**Required work**
Return all of the entries exactly, with nothing added or left out.

**Data**
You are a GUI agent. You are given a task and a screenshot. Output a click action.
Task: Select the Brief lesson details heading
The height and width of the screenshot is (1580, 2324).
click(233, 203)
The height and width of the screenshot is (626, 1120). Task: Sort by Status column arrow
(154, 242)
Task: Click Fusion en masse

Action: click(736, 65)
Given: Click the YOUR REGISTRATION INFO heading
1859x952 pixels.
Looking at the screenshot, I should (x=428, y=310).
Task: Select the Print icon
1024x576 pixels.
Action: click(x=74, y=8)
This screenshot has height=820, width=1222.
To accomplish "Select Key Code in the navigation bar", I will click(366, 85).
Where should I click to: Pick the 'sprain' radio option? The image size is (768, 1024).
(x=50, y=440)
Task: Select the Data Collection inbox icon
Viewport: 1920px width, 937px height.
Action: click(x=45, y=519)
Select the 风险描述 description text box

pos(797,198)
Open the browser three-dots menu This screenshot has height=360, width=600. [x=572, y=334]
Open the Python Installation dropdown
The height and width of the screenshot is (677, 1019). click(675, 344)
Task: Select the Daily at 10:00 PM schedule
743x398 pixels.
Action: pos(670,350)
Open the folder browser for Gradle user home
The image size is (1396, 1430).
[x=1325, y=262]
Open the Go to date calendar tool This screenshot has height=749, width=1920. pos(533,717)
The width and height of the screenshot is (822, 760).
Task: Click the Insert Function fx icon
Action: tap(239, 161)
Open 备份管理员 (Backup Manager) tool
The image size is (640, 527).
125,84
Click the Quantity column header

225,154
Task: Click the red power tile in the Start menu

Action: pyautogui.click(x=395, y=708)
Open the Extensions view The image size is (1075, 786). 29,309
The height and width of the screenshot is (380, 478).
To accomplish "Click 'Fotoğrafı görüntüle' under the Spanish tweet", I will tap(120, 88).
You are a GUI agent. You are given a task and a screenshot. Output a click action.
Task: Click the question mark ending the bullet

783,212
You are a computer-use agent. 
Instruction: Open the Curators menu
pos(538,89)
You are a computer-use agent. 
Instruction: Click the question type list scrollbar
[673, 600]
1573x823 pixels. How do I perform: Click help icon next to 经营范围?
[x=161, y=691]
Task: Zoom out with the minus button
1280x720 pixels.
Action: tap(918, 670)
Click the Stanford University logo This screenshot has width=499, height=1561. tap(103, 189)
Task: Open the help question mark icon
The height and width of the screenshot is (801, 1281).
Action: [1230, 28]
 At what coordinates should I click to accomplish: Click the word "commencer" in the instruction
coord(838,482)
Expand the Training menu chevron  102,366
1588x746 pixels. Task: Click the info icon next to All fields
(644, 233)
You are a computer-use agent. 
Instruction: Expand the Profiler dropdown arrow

**Problem solution**
You are a GUI agent. You are given a task and a screenshot. Output a click action.
Task: Select the Brief lesson details heading
The height and width of the screenshot is (1580, 2324).
click(233, 203)
The height and width of the screenshot is (626, 1120). Task: Sort by Status column arrow
(154, 242)
Task: Click Fusion en masse

Action: click(736, 65)
Given: Click the YOUR REGISTRATION INFO heading
1859x952 pixels.
Looking at the screenshot, I should (x=428, y=310).
Task: Select the Print icon
1024x576 pixels.
Action: click(x=74, y=8)
This screenshot has height=820, width=1222.
To accomplish "Select Key Code in the navigation bar", I will click(366, 85).
Where should I click to: Pick the 'sprain' radio option? The image size is (768, 1024).
(x=50, y=440)
Task: Select the Data Collection inbox icon
Viewport: 1920px width, 937px height.
Action: click(x=45, y=519)
Select the 风险描述 description text box

pos(797,198)
Open the browser three-dots menu This screenshot has height=360, width=600. [x=572, y=334]
Open the Python Installation dropdown
The height and width of the screenshot is (677, 1019). click(675, 344)
Task: Select the Daily at 10:00 PM schedule
743x398 pixels.
Action: pos(670,350)
Open the folder browser for Gradle user home
The image size is (1396, 1430).
[x=1325, y=262]
Open the Go to date calendar tool This screenshot has height=749, width=1920. pos(533,717)
The width and height of the screenshot is (822, 760).
Task: Click the Insert Function fx icon
Action: tap(239, 161)
Open 备份管理员 (Backup Manager) tool
The image size is (640, 527).
125,84
Click the Quantity column header

225,154
Task: Click the red power tile in the Start menu

Action: pyautogui.click(x=395, y=708)
Open the Extensions view The image size is (1075, 786). 29,309
The height and width of the screenshot is (380, 478).
To accomplish "Click 'Fotoğrafı görüntüle' under the Spanish tweet", I will tap(120, 88).
You are a GUI agent. You are given a task and a screenshot. Output a click action.
Task: Click the question mark ending the bullet

783,212
You are a computer-use agent. 
Instruction: Open the Curators menu
pos(538,89)
You are a computer-use agent. 
Instruction: Click the question type list scrollbar
[673, 600]
1573x823 pixels. How do I perform: Click help icon next to 经营范围?
[x=161, y=691]
Task: Zoom out with the minus button
1280x720 pixels.
Action: tap(918, 670)
Click the Stanford University logo This screenshot has width=499, height=1561. tap(103, 189)
Task: Open the help question mark icon
The height and width of the screenshot is (801, 1281).
Action: [1230, 28]
 At what coordinates should I click to accomplish: Click the word "commencer" in the instruction
coord(838,482)
Expand the Training menu chevron  102,366
1588x746 pixels. Task: Click the info icon next to All fields
(644, 233)
You are a computer-use agent. 
Instruction: Expand the Profiler dropdown arrow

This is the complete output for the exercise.